Friday, December 20, 2013

Badges Posters Stickers T-Shirts

Dummycrat candidate for Iowa Secretary of State, Brad Anderson (pictured), is giving away T-shirts for campaign contributions.

The T-shirts, in Dummycrat blue, say --

Brad Anderson "I won't sleep until Iowa beats Minnesota in voter turnout".

The word sleep is underlined, which must mean he knows he's lying and the scientific community is united in that fact.

Anderson's ideas to beat Minnesota include, permanent absentee voting whereby voters sign up to get a ballot sent to their home for every election.

To vote absentee now, a voter must fill out a form and request to vote by mail each time there’s an election.

On the face of it, Anderson's idea sounds like a waste of money to me, as well as confusing.

Each County Auditor would automatically send out these ballots, which covers postage to the voter and return postage, but what happens when voters move between elections? or die?

That also opens up a greater possibility of fraud, which helped elect Al Franken in Minnesota.

In the '08 campaign, Republican Sen. Norm Coleman was running for re-election against Democrat Al Franken. It was impossibly close; on the morning after the election, after 2.9 million people had voted, Coleman led Franken by 725 votes.

Franken and his Democratic allies dispatched an army of lawyers to challenge the results. After the first canvass, Coleman's lead was down to 206 votes. That was followed by months of wrangling and litigation. In the end, Franken was declared the winner by 312 votes. He was sworn into office in July 2009, eight months after the election.

During the controversy a conservative group called Minnesota Majority began to look into claims of voter fraud. Comparing criminal records with voting rolls, the group identified 1,099 felons -- all ineligible to vote -- who had voted in the Franken-Coleman race.

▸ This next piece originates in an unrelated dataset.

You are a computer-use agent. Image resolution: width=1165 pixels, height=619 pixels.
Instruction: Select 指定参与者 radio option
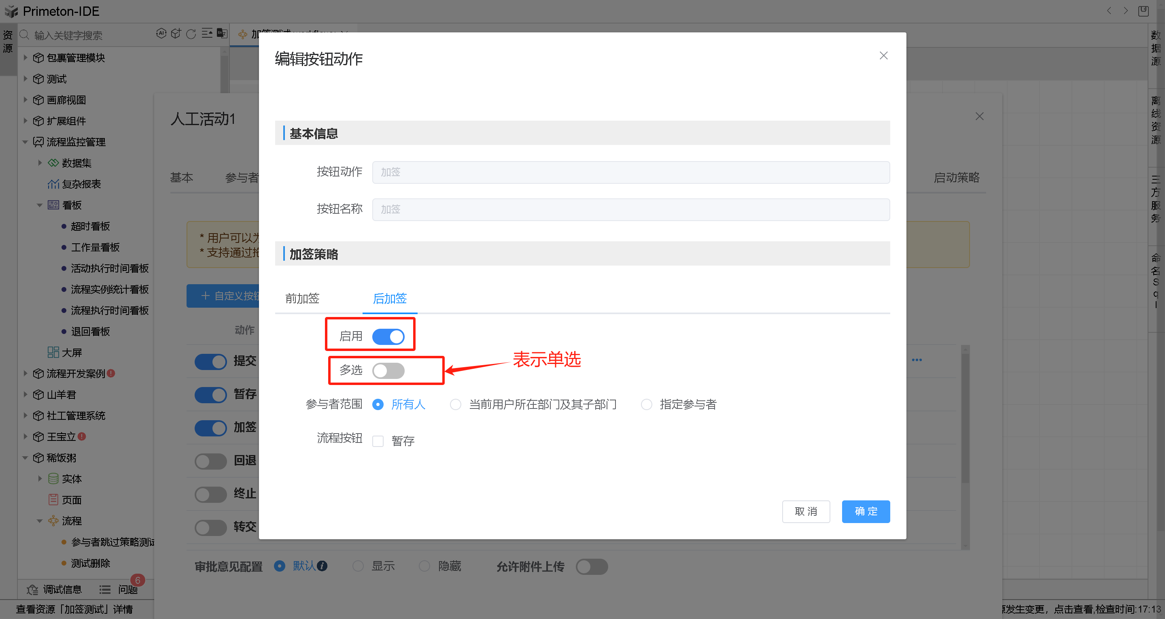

Minnesota Majority took the information to prosecutors across the state, many of whom showed no interest in pursuing it. But Minnesota law requires authorities to investigate such leads. And so far, Fund and von Spakovsky report, 177 people have been convicted -- not just accused, but convicted -- of voting fraudulently in the Senate race.

Brad Anderson's campaign needs to "sleep" with the fishes.